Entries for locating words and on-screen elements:
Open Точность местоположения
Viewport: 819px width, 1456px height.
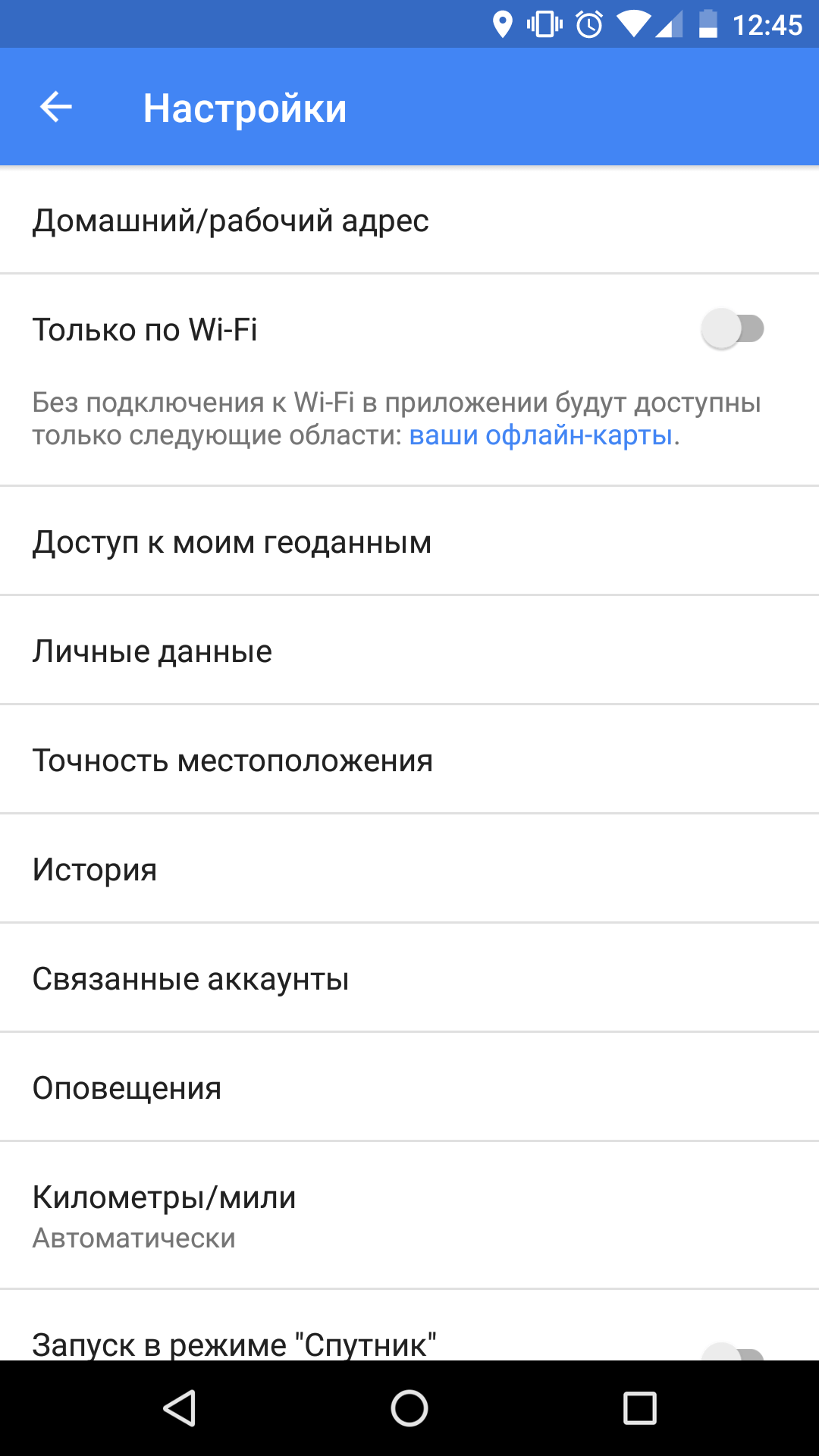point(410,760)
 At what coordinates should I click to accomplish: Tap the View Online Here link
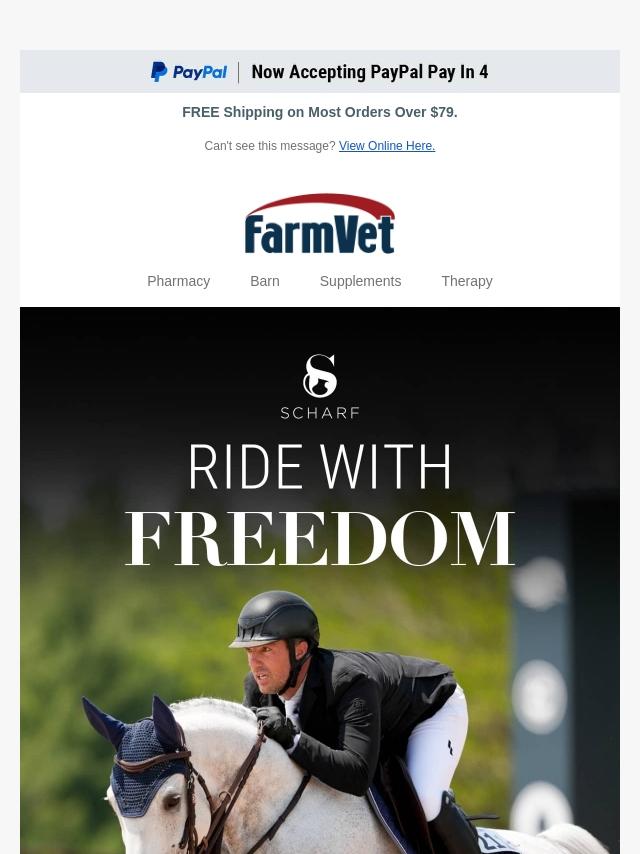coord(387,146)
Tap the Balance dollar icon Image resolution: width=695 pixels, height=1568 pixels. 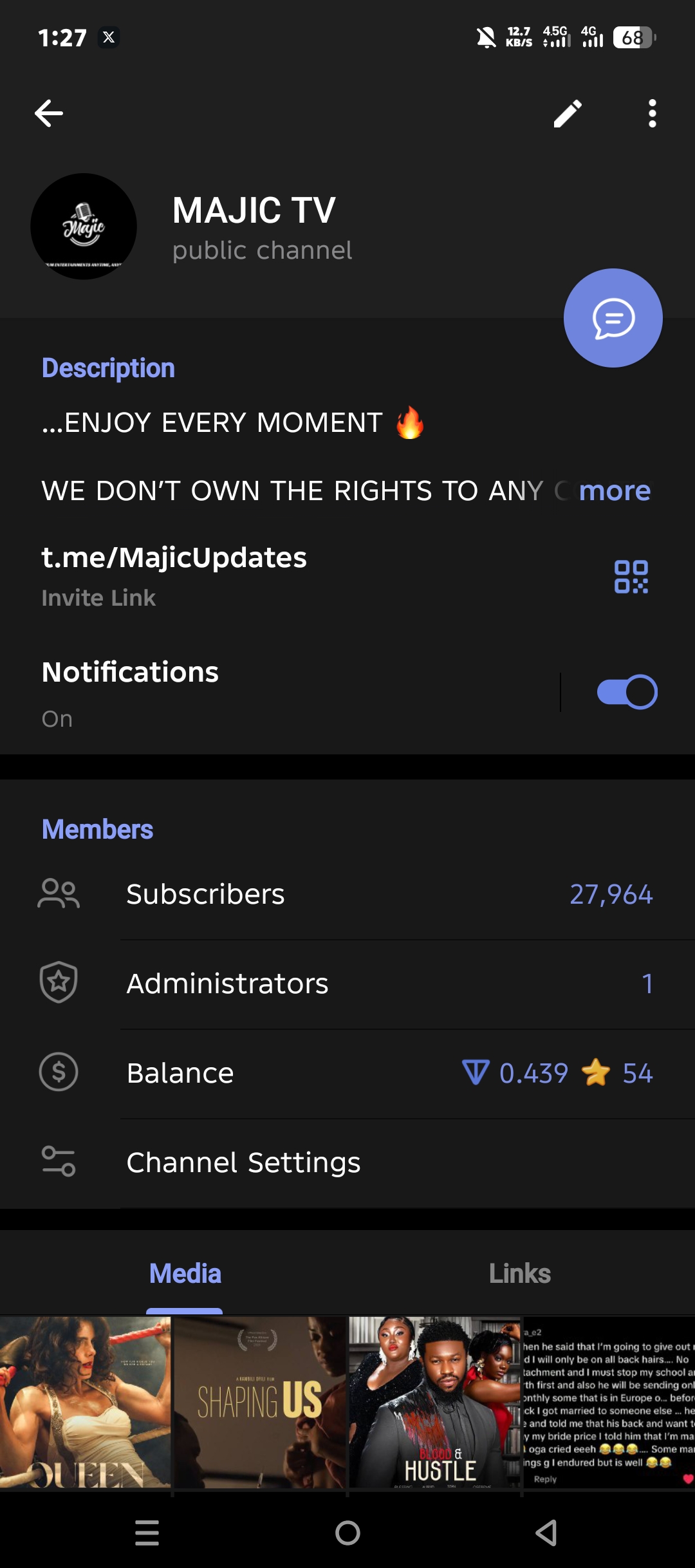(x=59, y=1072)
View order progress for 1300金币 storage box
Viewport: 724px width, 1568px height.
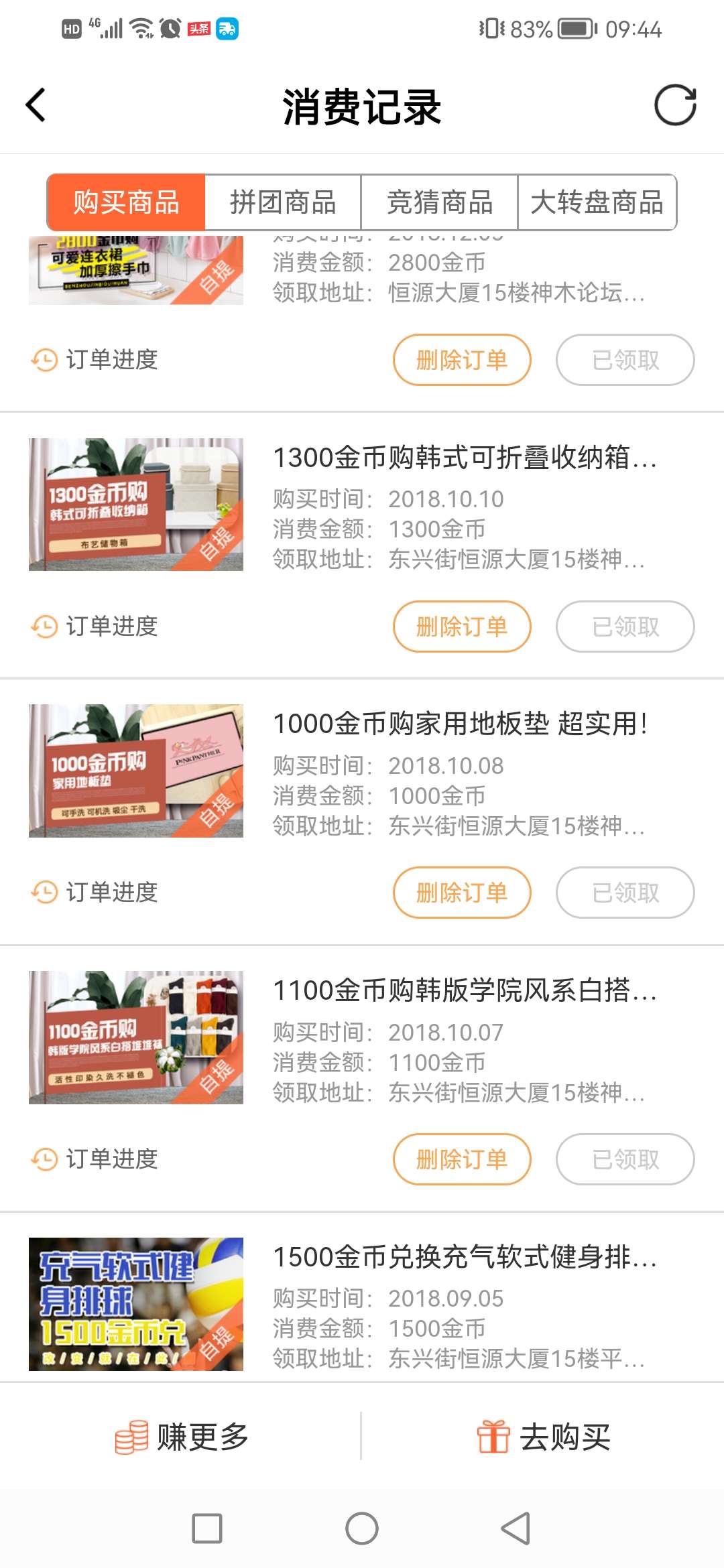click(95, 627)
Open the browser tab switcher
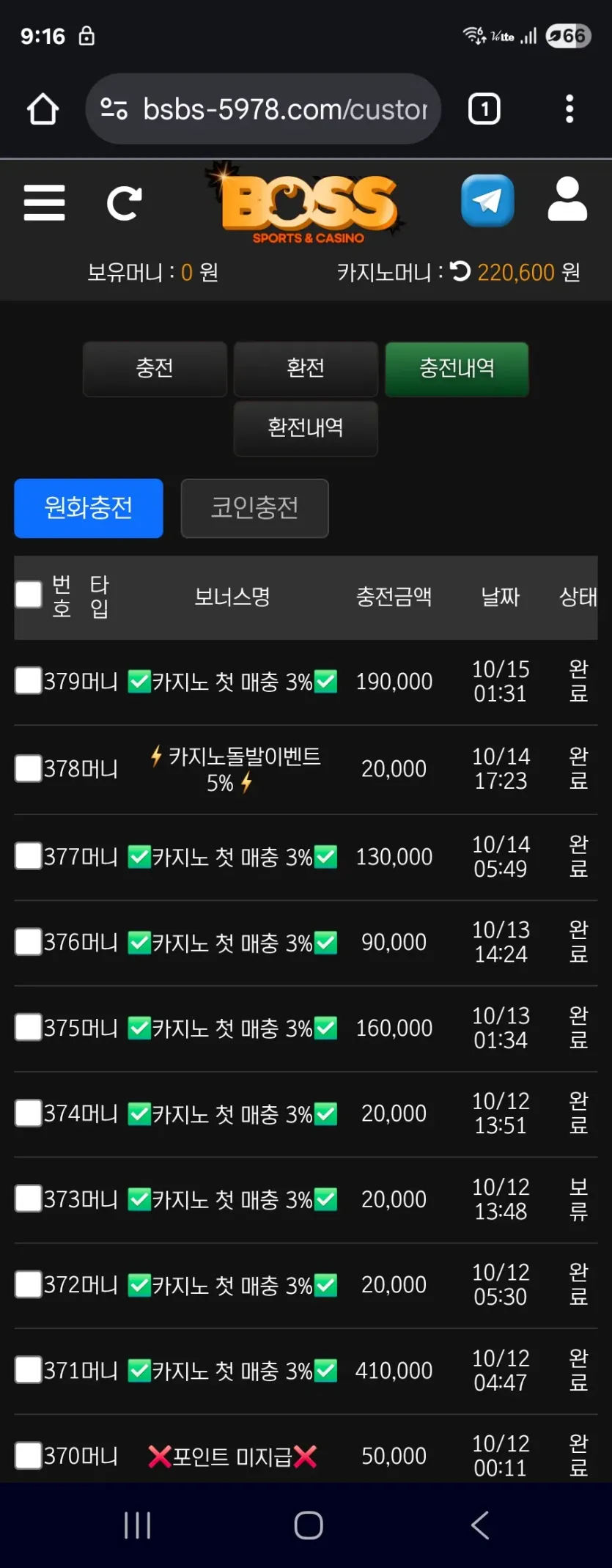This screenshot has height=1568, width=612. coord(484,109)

■ **TASK TO COMPLETE**:
Swap "tab switcher" for "tab overview" in the listing lines from the one that has "View order progress for 1300金币 storage box" through the last line of the listing, changing nothing else. Leave the pictures out of your answer.

■ **ANSWER**:
View order progress for 1300金币 storage box
Viewport: 724px width, 1568px height.
click(95, 627)
Open the browser tab overview
This screenshot has height=1568, width=612. coord(484,109)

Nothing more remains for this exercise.